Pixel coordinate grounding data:
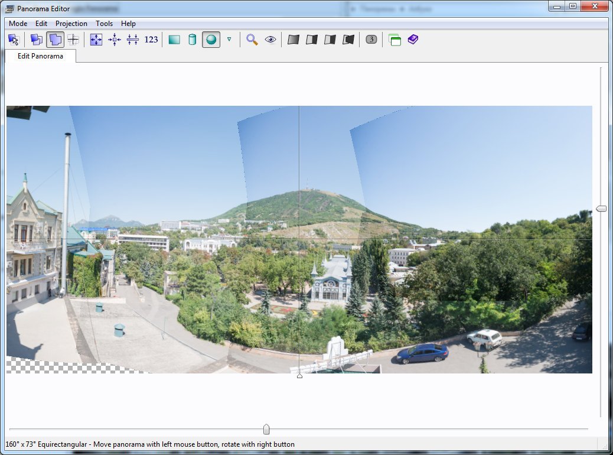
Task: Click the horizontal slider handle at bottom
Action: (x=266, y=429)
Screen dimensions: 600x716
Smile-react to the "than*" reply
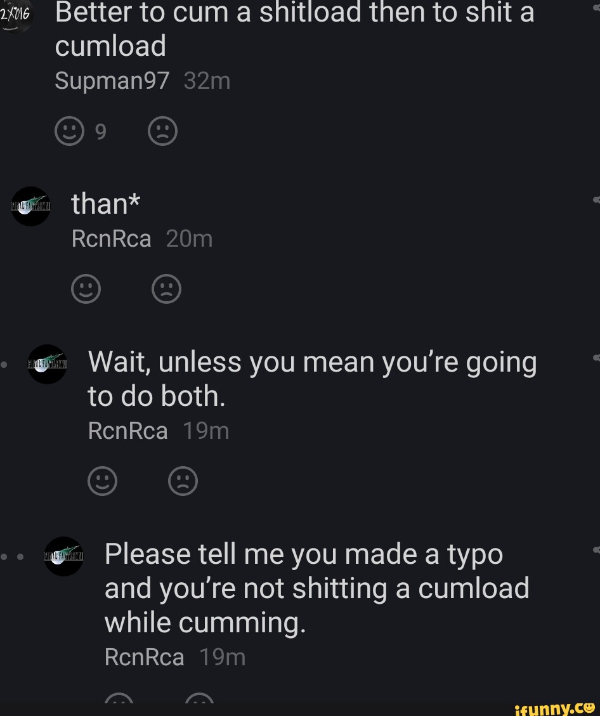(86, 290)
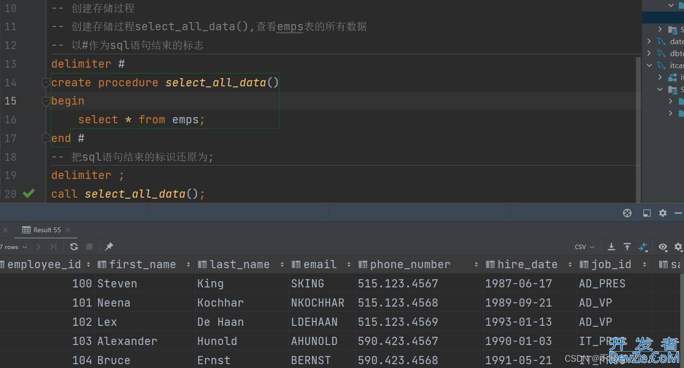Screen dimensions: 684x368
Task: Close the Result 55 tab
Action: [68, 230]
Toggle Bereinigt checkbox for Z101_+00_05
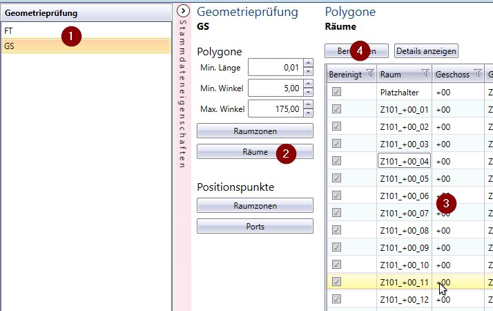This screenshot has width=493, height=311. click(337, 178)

Aim of the task :: Could you write out, word for word, the lines from the one containing "Smile-react to the" through the last line of the records, leaving out the pictures?

Reply ::
Smile-react to the "than*" reply
(86, 290)
Screen dimensions: 684x368
Task: Close the Result 55 tab
Action: [68, 230]
Toggle Bereinigt checkbox for Z101_+00_05
This screenshot has width=493, height=311. click(337, 178)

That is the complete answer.